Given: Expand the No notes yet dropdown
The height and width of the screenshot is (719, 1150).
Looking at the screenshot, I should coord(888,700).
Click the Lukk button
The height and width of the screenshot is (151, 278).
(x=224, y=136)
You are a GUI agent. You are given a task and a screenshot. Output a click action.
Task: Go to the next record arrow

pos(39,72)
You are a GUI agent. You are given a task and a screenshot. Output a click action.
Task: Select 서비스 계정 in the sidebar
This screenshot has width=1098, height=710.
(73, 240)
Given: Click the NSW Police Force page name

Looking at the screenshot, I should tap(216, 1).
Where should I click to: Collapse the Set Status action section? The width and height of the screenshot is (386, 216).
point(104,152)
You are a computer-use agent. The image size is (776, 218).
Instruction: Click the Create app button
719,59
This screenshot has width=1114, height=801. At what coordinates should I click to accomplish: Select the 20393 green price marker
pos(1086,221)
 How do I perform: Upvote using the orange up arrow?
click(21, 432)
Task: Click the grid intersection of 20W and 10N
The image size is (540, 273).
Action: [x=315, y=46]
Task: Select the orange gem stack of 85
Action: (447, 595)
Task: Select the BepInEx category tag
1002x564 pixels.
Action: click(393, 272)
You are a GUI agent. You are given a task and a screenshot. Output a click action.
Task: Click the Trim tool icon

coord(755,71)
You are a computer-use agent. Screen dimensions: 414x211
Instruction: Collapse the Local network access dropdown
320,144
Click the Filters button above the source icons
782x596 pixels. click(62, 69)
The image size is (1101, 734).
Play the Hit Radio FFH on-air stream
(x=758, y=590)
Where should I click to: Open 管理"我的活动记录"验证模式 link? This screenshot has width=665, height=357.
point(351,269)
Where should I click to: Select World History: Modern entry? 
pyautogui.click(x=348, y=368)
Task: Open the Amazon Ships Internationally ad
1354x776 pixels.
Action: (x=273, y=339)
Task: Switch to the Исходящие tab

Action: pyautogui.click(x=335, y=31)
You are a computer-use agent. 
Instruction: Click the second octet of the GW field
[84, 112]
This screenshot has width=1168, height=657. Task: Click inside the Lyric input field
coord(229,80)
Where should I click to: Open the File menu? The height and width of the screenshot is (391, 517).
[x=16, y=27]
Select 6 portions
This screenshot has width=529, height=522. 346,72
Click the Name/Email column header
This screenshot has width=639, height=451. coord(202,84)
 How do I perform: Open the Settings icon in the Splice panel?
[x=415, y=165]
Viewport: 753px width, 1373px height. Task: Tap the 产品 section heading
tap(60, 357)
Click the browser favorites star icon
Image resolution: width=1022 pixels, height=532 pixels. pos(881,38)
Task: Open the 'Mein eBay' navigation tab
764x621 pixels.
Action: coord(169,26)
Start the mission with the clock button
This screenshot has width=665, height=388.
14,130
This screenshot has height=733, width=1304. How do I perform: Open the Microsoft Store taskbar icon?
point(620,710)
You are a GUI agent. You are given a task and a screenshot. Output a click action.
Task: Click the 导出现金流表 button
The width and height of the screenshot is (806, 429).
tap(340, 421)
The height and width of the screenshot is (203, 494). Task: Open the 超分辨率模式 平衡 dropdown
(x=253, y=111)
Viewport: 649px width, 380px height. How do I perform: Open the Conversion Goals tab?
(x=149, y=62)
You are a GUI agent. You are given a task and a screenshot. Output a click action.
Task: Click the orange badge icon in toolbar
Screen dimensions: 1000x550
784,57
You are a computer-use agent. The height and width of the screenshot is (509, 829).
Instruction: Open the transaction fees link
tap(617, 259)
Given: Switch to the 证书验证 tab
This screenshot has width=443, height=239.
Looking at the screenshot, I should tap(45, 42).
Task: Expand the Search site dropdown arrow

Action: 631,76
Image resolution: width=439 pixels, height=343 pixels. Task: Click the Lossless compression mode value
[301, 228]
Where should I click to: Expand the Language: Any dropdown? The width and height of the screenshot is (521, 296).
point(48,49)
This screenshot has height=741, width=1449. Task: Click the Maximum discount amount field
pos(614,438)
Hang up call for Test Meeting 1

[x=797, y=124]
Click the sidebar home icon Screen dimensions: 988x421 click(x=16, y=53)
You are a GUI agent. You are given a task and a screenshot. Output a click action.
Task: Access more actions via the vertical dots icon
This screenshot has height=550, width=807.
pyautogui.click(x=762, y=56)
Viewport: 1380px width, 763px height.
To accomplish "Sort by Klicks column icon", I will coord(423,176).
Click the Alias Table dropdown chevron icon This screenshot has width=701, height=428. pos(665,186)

**Instructions to follow**
Print the complete listing again, exactly as it stands.

**Result below**
Given: Expand the No notes yet dropdown
The height and width of the screenshot is (719, 1150).
Looking at the screenshot, I should coord(888,700).
Click the Lukk button
The height and width of the screenshot is (151, 278).
(x=224, y=136)
You are a GUI agent. You are given a task and a screenshot. Output a click action.
Task: Go to the next record arrow

pos(39,72)
You are a GUI agent. You are given a task and a screenshot. Output a click action.
Task: Select 서비스 계정 in the sidebar
This screenshot has width=1098, height=710.
(73, 240)
Given: Click the NSW Police Force page name

Looking at the screenshot, I should tap(216, 1).
Where should I click to: Collapse the Set Status action section? The width and height of the screenshot is (386, 216).
point(104,152)
You are a computer-use agent. The image size is (776, 218).
Instruction: Click the Create app button
719,59
This screenshot has width=1114, height=801. At what coordinates should I click to accomplish: Select the 20393 green price marker
pos(1086,221)
 How do I perform: Upvote using the orange up arrow?
click(21, 432)
Task: Click the grid intersection of 20W and 10N
The image size is (540, 273).
Action: [x=315, y=46]
Task: Select the orange gem stack of 85
Action: (447, 595)
Task: Select the BepInEx category tag
1002x564 pixels.
Action: click(393, 272)
You are a GUI agent. You are given a task and a screenshot. Output a click action.
Task: Click the Trim tool icon

coord(755,71)
You are a computer-use agent. Screen dimensions: 414x211
Instruction: Collapse the Local network access dropdown
320,144
Click the Filters button above the source icons
782x596 pixels. click(62, 69)
The image size is (1101, 734).
Play the Hit Radio FFH on-air stream
(x=758, y=590)
Where should I click to: Open 管理"我的活动记录"验证模式 link? This screenshot has width=665, height=357.
point(351,269)
Where should I click to: Select World History: Modern entry? 
pyautogui.click(x=348, y=368)
Task: Open the Amazon Ships Internationally ad
1354x776 pixels.
Action: (x=273, y=339)
Task: Switch to the Исходящие tab

Action: pyautogui.click(x=335, y=31)
You are a computer-use agent. 
Instruction: Click the second octet of the GW field
[84, 112]
This screenshot has width=1168, height=657. Task: Click inside the Lyric input field
coord(229,80)
Where should I click to: Open the File menu? The height and width of the screenshot is (391, 517).
[x=16, y=27]
Select 6 portions
This screenshot has width=529, height=522. 346,72
Click the Name/Email column header
This screenshot has width=639, height=451. coord(202,84)
 How do I perform: Open the Settings icon in the Splice panel?
[x=415, y=165]
Viewport: 753px width, 1373px height. Task: Tap the 产品 section heading
tap(60, 357)
Click the browser favorites star icon
Image resolution: width=1022 pixels, height=532 pixels. pos(881,38)
Task: Open the 'Mein eBay' navigation tab
764x621 pixels.
Action: coord(169,26)
Start the mission with the clock button
This screenshot has width=665, height=388.
14,130
This screenshot has height=733, width=1304. How do I perform: Open the Microsoft Store taskbar icon?
point(620,710)
You are a GUI agent. You are given a task and a screenshot. Output a click action.
Task: Click the 导出现金流表 button
The width and height of the screenshot is (806, 429).
tap(340, 421)
The height and width of the screenshot is (203, 494). Task: Open the 超分辨率模式 平衡 dropdown
(x=253, y=111)
Viewport: 649px width, 380px height. How do I perform: Open the Conversion Goals tab?
(x=149, y=62)
You are a GUI agent. You are given a task and a screenshot. Output a click action.
Task: Click the orange badge icon in toolbar
Screen dimensions: 1000x550
784,57
You are a computer-use agent. The height and width of the screenshot is (509, 829).
Instruction: Open the transaction fees link
tap(617, 259)
Given: Switch to the 证书验证 tab
This screenshot has width=443, height=239.
Looking at the screenshot, I should tap(45, 42).
Task: Expand the Search site dropdown arrow

Action: 631,76
Image resolution: width=439 pixels, height=343 pixels. Task: Click the Lossless compression mode value
[301, 228]
Where should I click to: Expand the Language: Any dropdown? The width and height of the screenshot is (521, 296).
point(48,49)
This screenshot has height=741, width=1449. Task: Click the Maximum discount amount field
pos(614,438)
Hang up call for Test Meeting 1

[x=797, y=124]
Click the sidebar home icon Screen dimensions: 988x421 click(x=16, y=53)
You are a GUI agent. You are given a task and a screenshot. Output a click action.
Task: Access more actions via the vertical dots icon
This screenshot has height=550, width=807.
pyautogui.click(x=762, y=56)
Viewport: 1380px width, 763px height.
To accomplish "Sort by Klicks column icon", I will coord(423,176).
Click the Alias Table dropdown chevron icon This screenshot has width=701, height=428. pos(665,186)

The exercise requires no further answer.